The combined spinal-epidural technique or systemic opioid administration may postpone the rehabilitation process and delay the patient’s discharge. The femoral nerve, lumbar plexus, or adductor canal blocks are well-established alternatives [13, 14]. However, in our study, such analgesic techniques were only implemented in 11 cases.

Younger age of patients seems to be an independent risk factor for higher postoperative pain in our investigation. Nevertheless, such a difference was not presented in the study of Gagliese and Katz if non-verbal scales, such as VAS or NRS were utilized [15]. Conversely, in the study of Sommer et al., as well as two more recent studies from Germany, a difference was found between younger and older patients (younger perceived more intense pain) [10, 16, 17].

Moreover, the authors of these articles identified women as more vulnerable to postoperative pain. These results are consistent with those found by our study.

Although opioid-related side effects are common, omitting these drugs in the postoperative period can lead to augmentation of pain. In the very recent study of Thiels et al., 93.9% of surgical patients received opioid prescriptions at discharge [18]. In contrast, only 4.9% of participants in our study obtained strong opioids (morphine and nalbuphine) during the first 24 h after surgery. Even though the results presented by Breivik et al. regarding chronic pain in Europe showed that Polish patients used the lowest number of opioids and the highest number of non-opioid drugs in comparison to other European patients, the low amount of parenteral opioids used in our study was unexpected [19].

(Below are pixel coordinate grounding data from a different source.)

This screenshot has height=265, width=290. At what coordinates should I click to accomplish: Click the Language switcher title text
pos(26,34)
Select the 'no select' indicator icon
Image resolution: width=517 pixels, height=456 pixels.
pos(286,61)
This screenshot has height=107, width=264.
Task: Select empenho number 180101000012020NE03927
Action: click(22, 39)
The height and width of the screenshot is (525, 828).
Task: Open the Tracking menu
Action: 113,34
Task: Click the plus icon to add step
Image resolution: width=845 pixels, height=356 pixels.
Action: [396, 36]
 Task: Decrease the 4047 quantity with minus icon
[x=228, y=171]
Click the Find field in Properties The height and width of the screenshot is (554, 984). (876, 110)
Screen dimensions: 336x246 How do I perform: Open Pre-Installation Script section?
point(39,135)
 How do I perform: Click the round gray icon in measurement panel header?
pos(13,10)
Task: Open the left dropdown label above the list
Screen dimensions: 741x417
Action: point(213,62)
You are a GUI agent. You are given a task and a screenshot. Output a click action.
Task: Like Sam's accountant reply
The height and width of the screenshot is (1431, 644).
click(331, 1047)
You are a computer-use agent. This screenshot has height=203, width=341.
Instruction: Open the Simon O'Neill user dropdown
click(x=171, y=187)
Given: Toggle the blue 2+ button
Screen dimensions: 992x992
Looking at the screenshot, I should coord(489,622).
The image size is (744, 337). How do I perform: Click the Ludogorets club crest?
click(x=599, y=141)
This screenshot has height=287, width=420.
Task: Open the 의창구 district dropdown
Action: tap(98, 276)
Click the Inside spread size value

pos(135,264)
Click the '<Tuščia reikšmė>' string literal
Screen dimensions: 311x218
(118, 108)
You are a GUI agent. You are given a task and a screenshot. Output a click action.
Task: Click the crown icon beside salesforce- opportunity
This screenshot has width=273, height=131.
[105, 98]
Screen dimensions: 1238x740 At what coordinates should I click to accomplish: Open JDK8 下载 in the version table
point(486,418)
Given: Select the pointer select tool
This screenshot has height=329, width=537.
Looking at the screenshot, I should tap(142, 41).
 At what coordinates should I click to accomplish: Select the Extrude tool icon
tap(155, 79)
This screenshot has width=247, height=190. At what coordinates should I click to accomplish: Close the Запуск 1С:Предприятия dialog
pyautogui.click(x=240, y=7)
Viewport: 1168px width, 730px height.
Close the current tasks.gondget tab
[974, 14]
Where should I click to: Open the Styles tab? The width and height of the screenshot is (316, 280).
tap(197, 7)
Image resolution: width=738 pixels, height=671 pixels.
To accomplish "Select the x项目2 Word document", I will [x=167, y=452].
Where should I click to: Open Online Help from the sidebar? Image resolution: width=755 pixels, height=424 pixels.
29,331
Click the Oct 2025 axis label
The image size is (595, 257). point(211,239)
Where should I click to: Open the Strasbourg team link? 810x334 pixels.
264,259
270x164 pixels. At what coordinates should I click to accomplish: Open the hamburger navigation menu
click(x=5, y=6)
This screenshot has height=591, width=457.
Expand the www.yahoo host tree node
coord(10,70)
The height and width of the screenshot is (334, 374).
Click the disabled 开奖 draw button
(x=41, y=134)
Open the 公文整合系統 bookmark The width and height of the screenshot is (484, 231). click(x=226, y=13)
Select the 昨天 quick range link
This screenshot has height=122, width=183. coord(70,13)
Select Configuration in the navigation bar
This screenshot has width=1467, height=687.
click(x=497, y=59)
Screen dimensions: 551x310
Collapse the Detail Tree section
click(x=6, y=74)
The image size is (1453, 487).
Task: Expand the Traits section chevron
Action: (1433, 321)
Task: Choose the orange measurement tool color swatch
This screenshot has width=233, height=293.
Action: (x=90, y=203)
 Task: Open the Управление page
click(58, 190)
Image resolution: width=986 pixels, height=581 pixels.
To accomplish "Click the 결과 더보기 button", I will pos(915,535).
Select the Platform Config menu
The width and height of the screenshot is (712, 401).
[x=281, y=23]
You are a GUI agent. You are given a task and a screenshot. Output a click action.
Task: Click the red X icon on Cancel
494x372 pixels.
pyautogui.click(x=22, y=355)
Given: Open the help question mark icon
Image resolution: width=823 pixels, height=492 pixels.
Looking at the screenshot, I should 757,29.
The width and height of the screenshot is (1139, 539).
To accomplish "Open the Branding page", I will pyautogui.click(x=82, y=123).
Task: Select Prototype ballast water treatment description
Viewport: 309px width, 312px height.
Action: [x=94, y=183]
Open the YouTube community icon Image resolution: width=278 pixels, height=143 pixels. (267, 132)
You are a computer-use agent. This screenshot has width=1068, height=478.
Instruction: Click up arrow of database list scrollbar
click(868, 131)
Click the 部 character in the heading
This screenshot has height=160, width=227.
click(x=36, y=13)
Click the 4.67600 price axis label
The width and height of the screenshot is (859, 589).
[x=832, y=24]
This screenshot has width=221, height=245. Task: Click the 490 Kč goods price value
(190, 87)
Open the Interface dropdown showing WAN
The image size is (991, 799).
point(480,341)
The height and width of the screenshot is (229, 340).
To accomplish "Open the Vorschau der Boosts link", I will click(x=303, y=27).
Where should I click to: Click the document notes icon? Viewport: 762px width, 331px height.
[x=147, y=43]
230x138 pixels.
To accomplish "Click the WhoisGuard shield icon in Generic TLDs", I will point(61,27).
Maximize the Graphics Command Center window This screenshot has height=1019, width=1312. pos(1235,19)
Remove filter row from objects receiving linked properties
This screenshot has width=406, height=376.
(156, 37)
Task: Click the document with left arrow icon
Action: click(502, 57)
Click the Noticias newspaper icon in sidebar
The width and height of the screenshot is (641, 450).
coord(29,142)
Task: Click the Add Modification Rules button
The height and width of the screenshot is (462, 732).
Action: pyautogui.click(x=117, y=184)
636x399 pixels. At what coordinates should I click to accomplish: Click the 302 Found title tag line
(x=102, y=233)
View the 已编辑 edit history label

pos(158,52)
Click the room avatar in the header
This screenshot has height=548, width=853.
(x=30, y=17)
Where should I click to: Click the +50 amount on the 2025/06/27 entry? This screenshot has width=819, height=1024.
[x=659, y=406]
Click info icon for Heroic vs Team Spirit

The Polish national guidelines for post-operative pain management present multiple analgesic methods and regimens [6]. The guidelines emphasize the role of multimodal analgesia, as well as the broader implementation of loco-regional techniques. This statement is consistent with recommendations of the American Pain Society [20]. The other aspect presented in the Polish guidelines is preemptive analgesia and regular administration of painkillers, not only on the patient’s demand. However, there is a discrepancy between our results and the guidelines. The majority of our patients did not receive preemptive or multimodal analgesia. Moreover, in many cases, drugs were not administered at regular intervals. Only 13% of our study participants received peripheral regional anesthesia/analgesia methods. We suppose that the main reason for this fact is insufficient time spent with patients due to the lack of staff in most hospitals. Moreover, drugs are not administered according to VAS or NRS results, but by medical staff habits [9]. The improvement of communication and cooperation between nurses and physicians could be the solution in many clinical scenarios, and the majority of problems could be solved by the organization of specialized teams for acute pain management and continuous training of healthcare providers.

Conclusions

Results presented in our study show that many patients still experience moderate or severe pain in the postoperative period, even though there are guidelines and methods to treat pain after surgical procedures. Moreover, postoperative pain control seems to be unexpectedly poor after single-shot subarachnoid anesthesia. Despite concerns, the use of analgesics may be insufficient in some groups of patients. Our study also indicates new variables that influence the severity of pain, such as operated region, anesthetic technique, and the type of surgical department. The results obtained in our study are in discrepancy with recommendations presented by the national guidelines for post-operative pain management.